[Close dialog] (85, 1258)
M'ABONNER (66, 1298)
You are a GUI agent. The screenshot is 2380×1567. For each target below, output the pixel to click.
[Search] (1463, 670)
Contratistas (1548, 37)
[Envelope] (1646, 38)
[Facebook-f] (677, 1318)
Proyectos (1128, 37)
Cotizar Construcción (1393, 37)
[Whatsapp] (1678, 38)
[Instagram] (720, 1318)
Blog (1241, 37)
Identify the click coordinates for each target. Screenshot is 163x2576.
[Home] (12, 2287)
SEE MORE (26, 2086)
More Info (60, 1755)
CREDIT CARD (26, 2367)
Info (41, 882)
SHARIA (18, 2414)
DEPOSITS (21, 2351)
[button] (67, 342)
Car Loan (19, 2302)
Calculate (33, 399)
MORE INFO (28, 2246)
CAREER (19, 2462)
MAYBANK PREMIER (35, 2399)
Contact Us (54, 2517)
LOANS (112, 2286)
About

Exercise details:
Wherever the word "click" appears in the listing above, copy the whole line.

Task solution:
You are a GUI agent. The screenshot is 2380×1567. For each target below, output the pixel to click.
Identify the click coordinates for each target. Screenshot is 163x2576.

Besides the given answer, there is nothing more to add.